Une version «douce» devrait être appliquée
La version de la Loi sur les mesures d’urgence qui va s’appliquer au Canada serait une version restreinte. Elle «sera de courte durée et ne touchera seulement que quelques territoires», a assuré Justin Trudeau lors de son annonce.
La Loi sur les mesures de guerre, abrogée en 1988, avait pour objectif le maintien de la sécurité et de l’ordre en temps de guerre, d’invasion ou d’insurrection. Elle pouvait s’appliquer de manière unilatérale. Le gouvernement pouvait alors se substituer à la Chambre des communes et au Sénat pour gouverner par décrets.
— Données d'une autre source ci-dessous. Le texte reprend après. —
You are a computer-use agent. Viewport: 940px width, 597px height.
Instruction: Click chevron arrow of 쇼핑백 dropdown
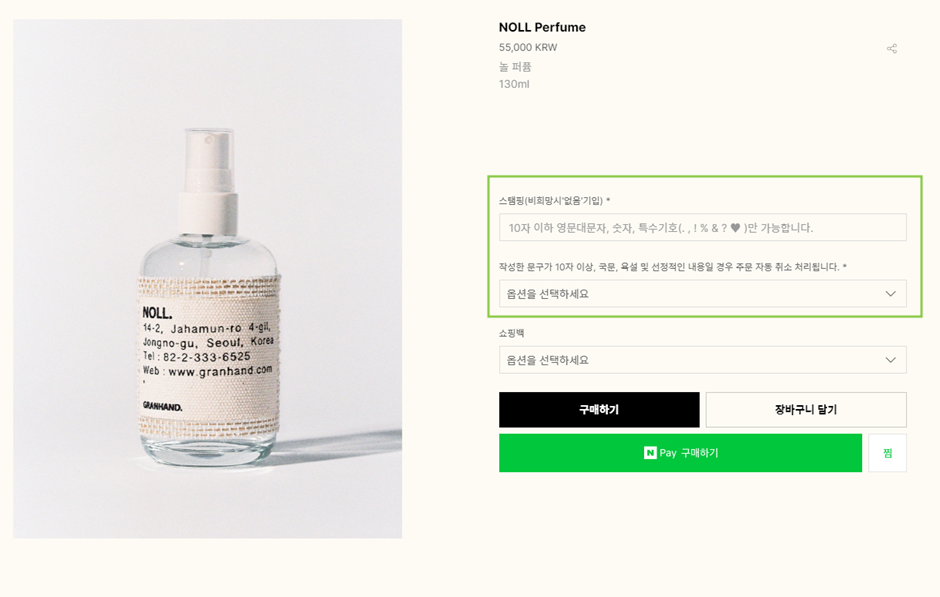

Cette loi avait des conséquences lourdes sur les libertés civiles, puisque le gouvernement pouvait suspendre les droits des personnes considérées comme ennemies sur le territoire.
Le gouvernement pouvait alors arrêter et incarcérer des personnes sans procès ou accusation. Sa dernière application a eu lieu lors de la crise d’Octobre 1970, pendant laquelle l’armée patrouillait au Québec.
«Au plus fort de la crise, la police fait plus de 3000 recherches et met en détention 497 personnes; 435 sont relâchées sans accusations ni audience et 62 sont accusées», d’après l’Encyclopédie canadienne.